Exercise aim:
Lines from the one containing "Task: Open Настройки with the gear icon" through the last line of the records below need to be repeated exactly; nothing else, and no pictures.

------------------------------------------------

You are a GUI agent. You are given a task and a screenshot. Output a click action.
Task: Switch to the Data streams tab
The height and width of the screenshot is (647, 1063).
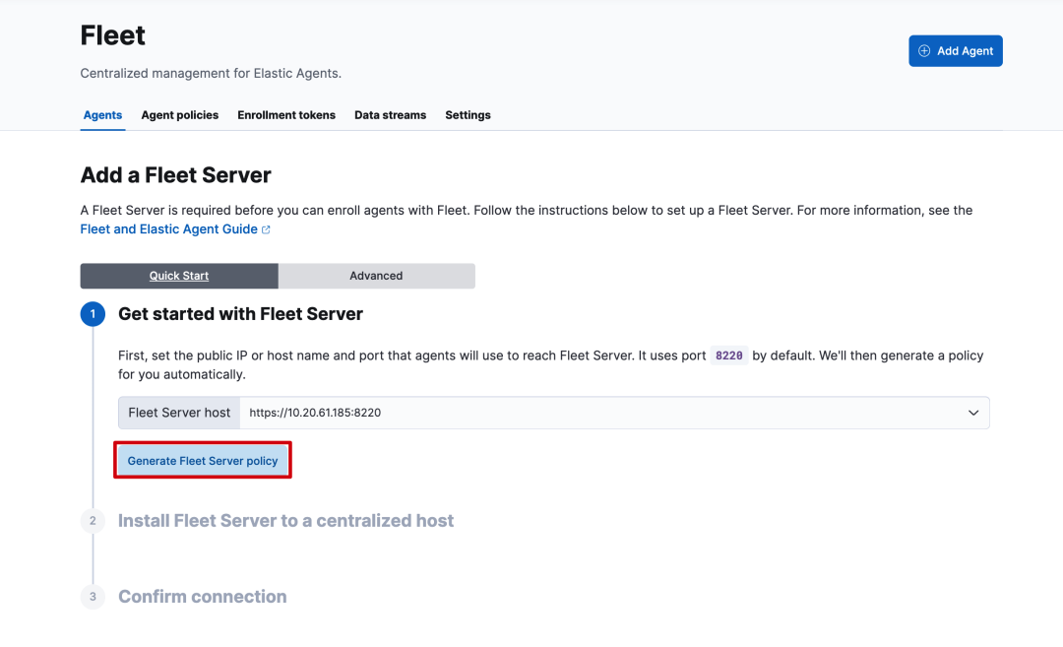(391, 115)
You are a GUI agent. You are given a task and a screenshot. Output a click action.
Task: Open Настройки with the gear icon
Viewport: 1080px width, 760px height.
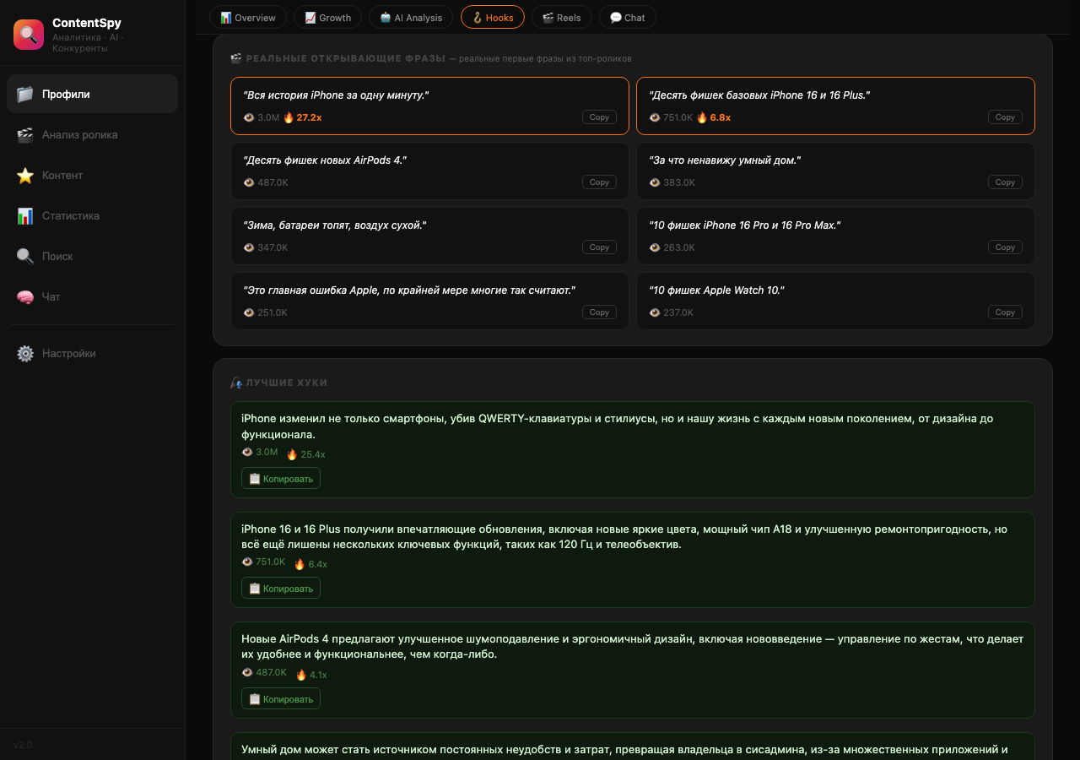(24, 353)
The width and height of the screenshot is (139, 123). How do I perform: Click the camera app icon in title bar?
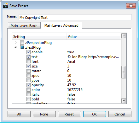(5, 6)
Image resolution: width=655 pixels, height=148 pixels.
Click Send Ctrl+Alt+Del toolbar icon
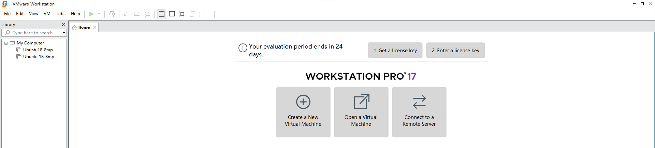pos(112,14)
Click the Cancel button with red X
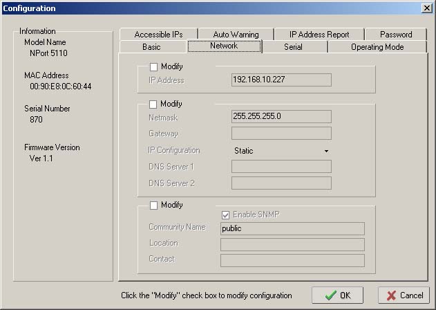This screenshot has width=436, height=310. click(404, 295)
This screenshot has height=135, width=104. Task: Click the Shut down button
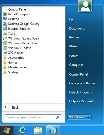(77, 117)
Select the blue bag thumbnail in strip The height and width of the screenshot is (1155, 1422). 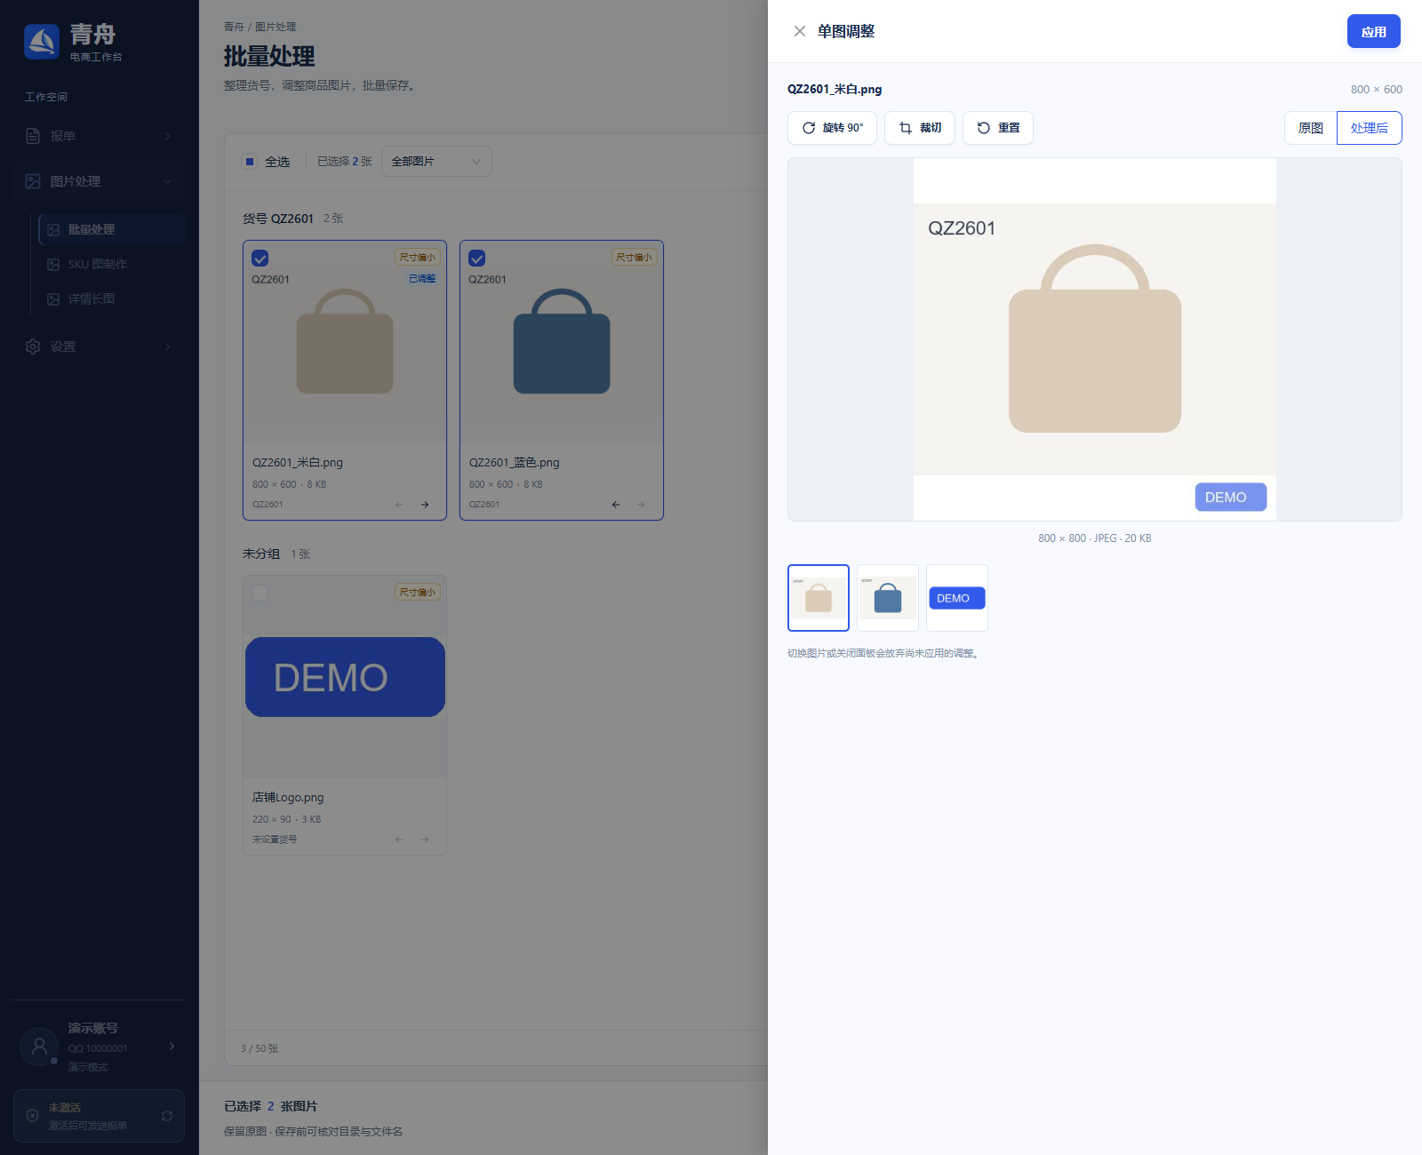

------------------------------------------------

Exercise response:
Task: Open Настройки with the gear icon
Viewport: 1080px width, 760px height.
(24, 353)
The width and height of the screenshot is (139, 123). How do I perform: Click the camera app icon in title bar?
(5, 6)
Image resolution: width=655 pixels, height=148 pixels.
Click Send Ctrl+Alt+Del toolbar icon
pos(112,14)
Click the Cancel button with red X
This screenshot has width=436, height=310. click(404, 295)
This screenshot has height=135, width=104. Task: Click the Shut down button
(77, 117)
Select the blue bag thumbnail in strip The height and width of the screenshot is (1155, 1422). 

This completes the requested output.